Once upon a time there was a declining world power. It had taken up the cause of democracy, freedom and human rights. At least, that’s what the spin-doctors wanted, who earned their money in glass palaces by leading people down the garden path. And the task was not easy, since the land of freedom was founded on the carcasses of millions of murdered natives, an indigenous population that had not invited the unsolicited immigrants from the 16th century onwards. The second stain that the spin-doctors knew how to whitewash was the deportation of millions of Africans who, as slaves, created the basis for the immense wealth of the immigrant Europeans.
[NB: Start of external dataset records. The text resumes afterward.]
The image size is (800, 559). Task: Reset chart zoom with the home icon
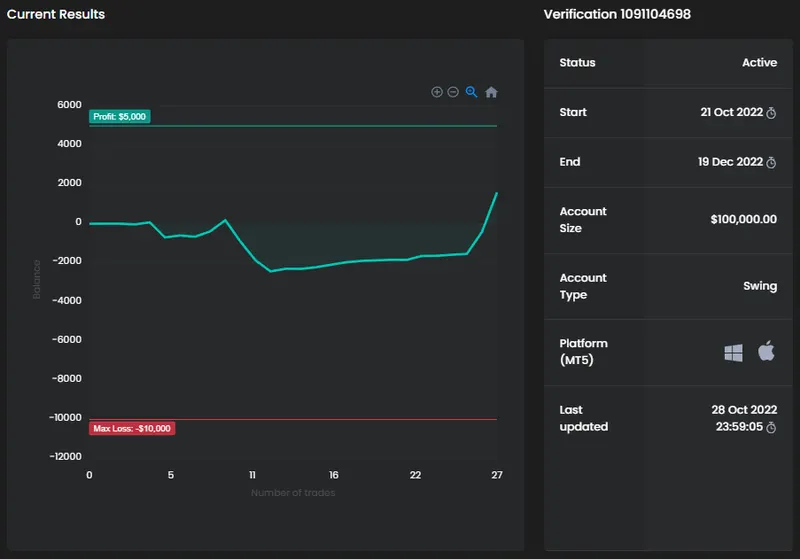(x=491, y=92)
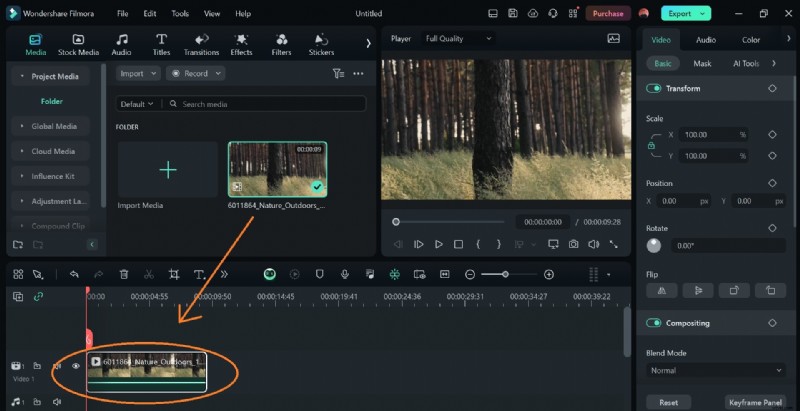Open the Full Quality dropdown
The height and width of the screenshot is (411, 800).
[x=458, y=38]
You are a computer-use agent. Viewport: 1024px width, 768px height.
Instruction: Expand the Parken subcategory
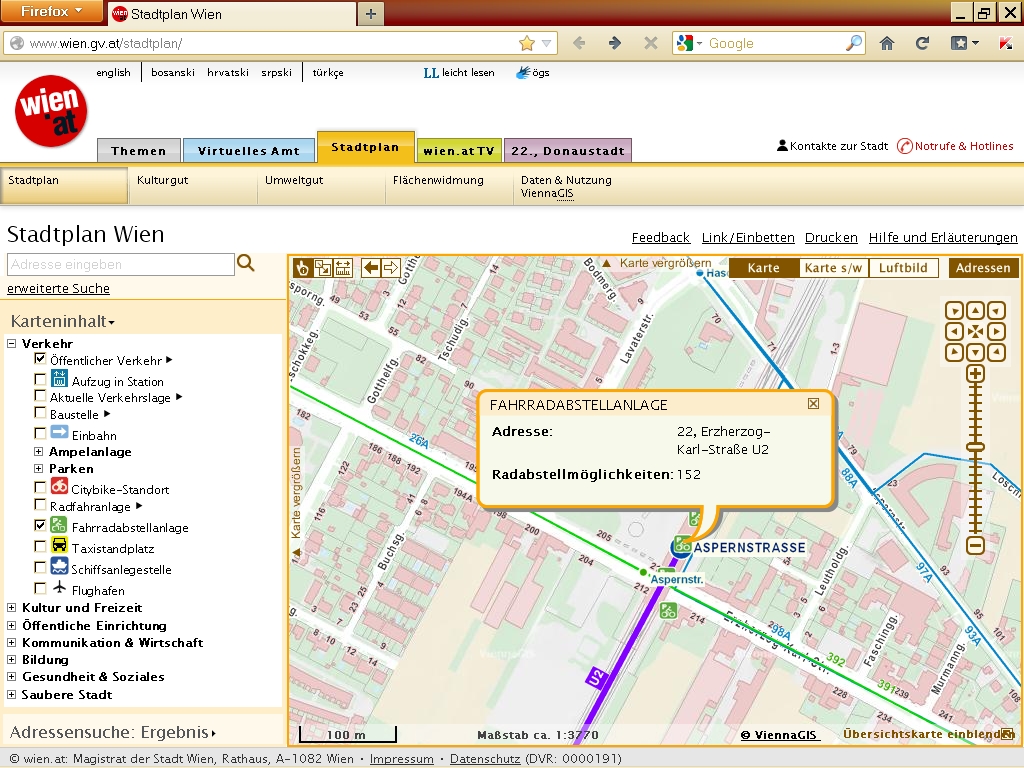coord(40,469)
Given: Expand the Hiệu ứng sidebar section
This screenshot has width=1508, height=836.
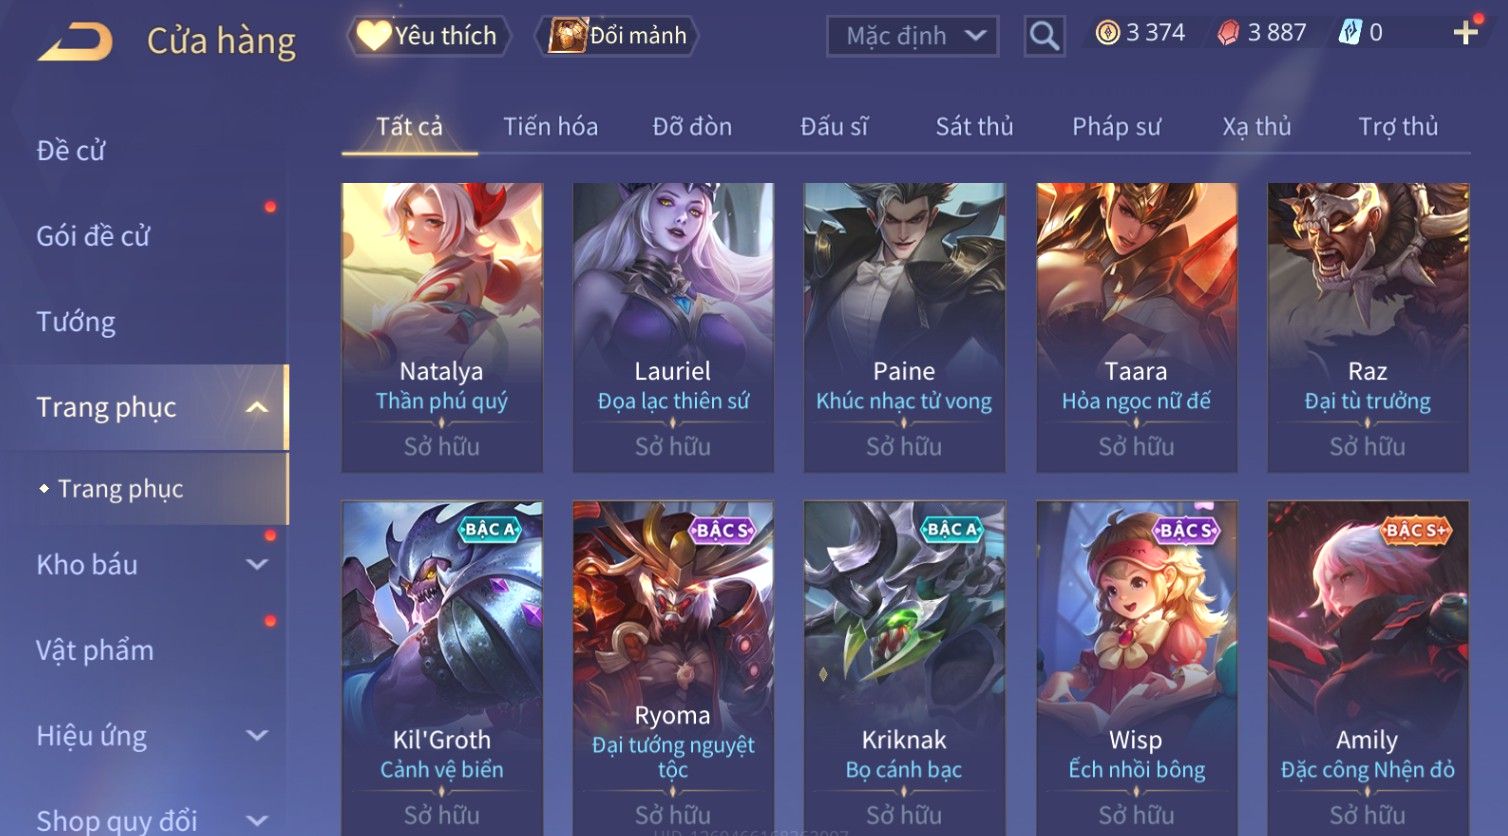Looking at the screenshot, I should (x=257, y=736).
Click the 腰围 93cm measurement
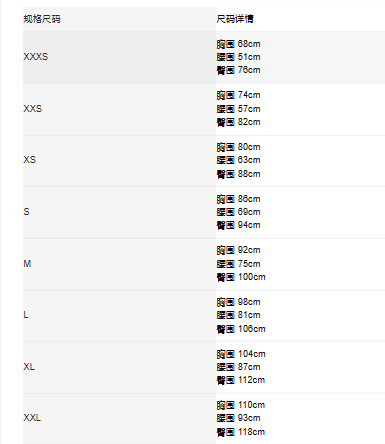The height and width of the screenshot is (444, 385). click(238, 418)
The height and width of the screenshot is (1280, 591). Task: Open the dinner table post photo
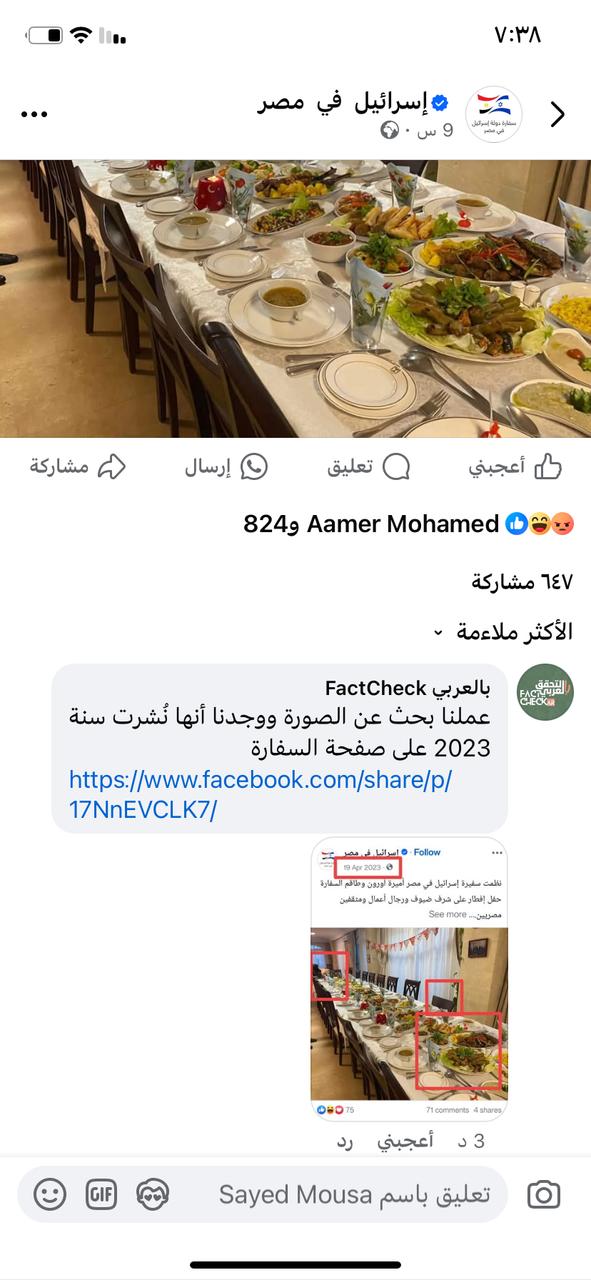pyautogui.click(x=295, y=299)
  When the vastness of the prairies was “developed” and the freedom of the southern neighbours and islanders in Asia was prepared to be “protected”, one felt called by God himself to take on the burden of the world’s policeman – one had learned well from the former colonial power, which had previously taken on the burden of the white man and “pacified” half the world and all the oceans.
  When the world was first tearing itself apart in the 20th century, people set out to give peoples the “right to self-determination” and make the world “safe” for democracy. The fact that they became financially healthy was not unintentional and was the basis for their rapid rise, which was not stopped by the further bloodshed of millions, but rather promoted it. The old colonial power was finally bankrupt, now only one adversary stood in the way, but it finally struck sail and imploded after decades of cold struggle.
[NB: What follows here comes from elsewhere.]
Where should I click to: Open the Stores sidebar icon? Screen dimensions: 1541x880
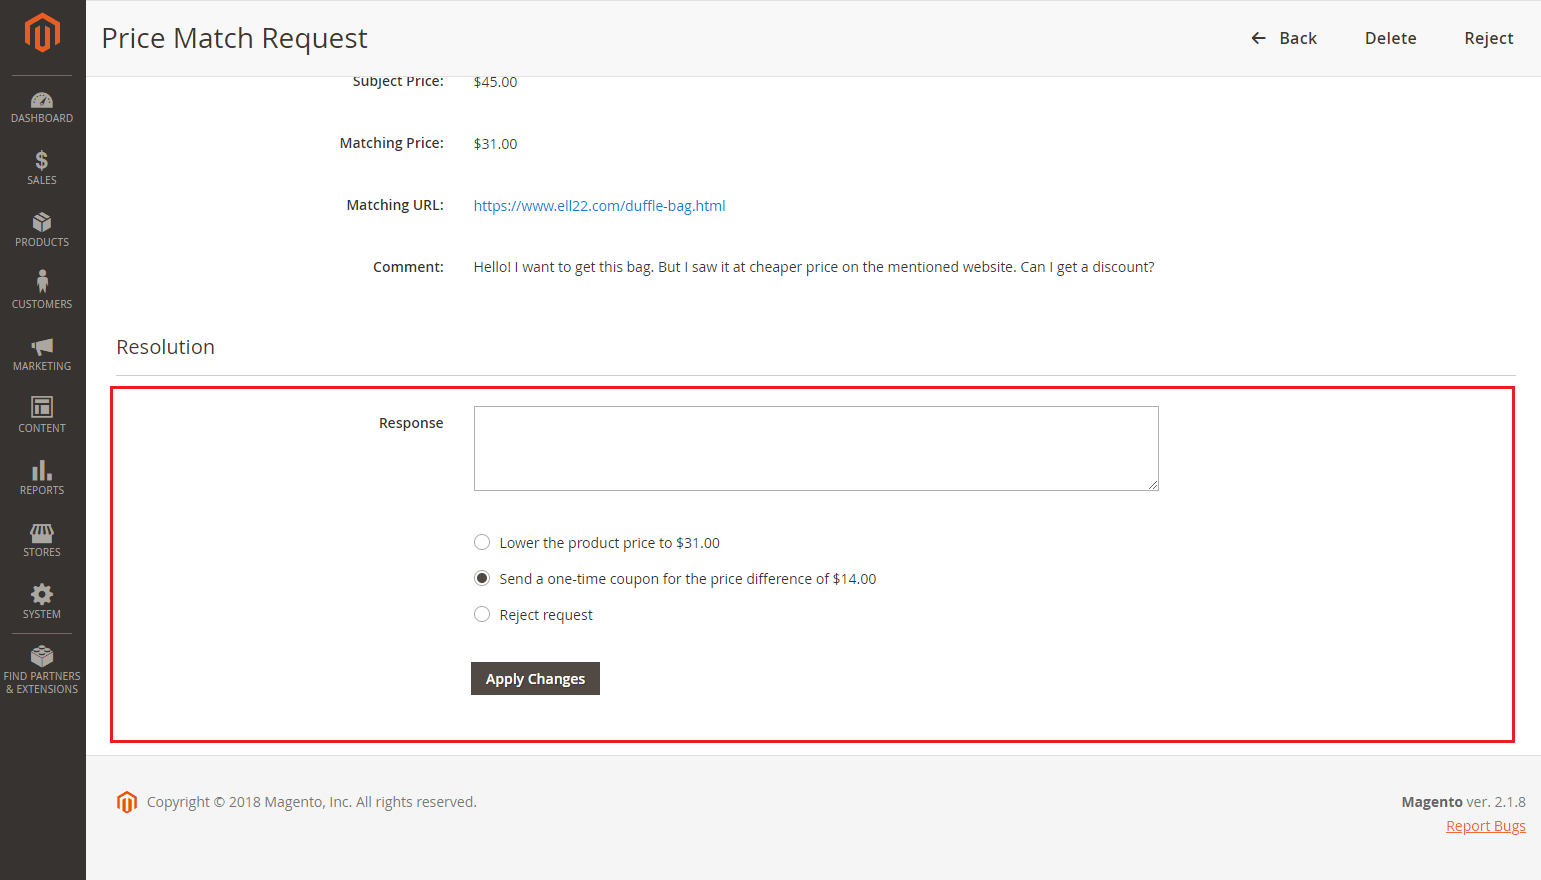pyautogui.click(x=42, y=540)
  Now history was declared to be over and one’s own way of life to be the finally victorious one. Then it went on in quick succession: in thirty years until today, one country after the other was invaded, millions of people were slaughtered, the world was covered with a carpet of propaganda that made people loose their sight and sound. There were also admonishing voices at home, but they were drowned out by the drums of war, which, however, came across like the sounds of a shawm: They were still fighting for freedom, for human rights, against terror, and they were trampling these very values underfoot in illegal torture camps, with illegal killings by drones, with illegal sanctions that let hundreds of thousands of children starve to death – but it was worth it to the only remaining superpower, as one brave lady let it be known – she, whose family had had to experience the Holocaust. One fought against rogue states and misjudged oneself. Who would dare to clearly point out their behaviour to the biggest villain? A band of robbers, as the Church Father Augustine would have formulated, who had the most powerful army, the world currency and countless European “vassal states”, as one of their Polish-born strategists never got tired of boasting? Who was tired of life? And wasn’t it all so bad after all? Did one still see the corpses of starving children, mutilated men and women in the media?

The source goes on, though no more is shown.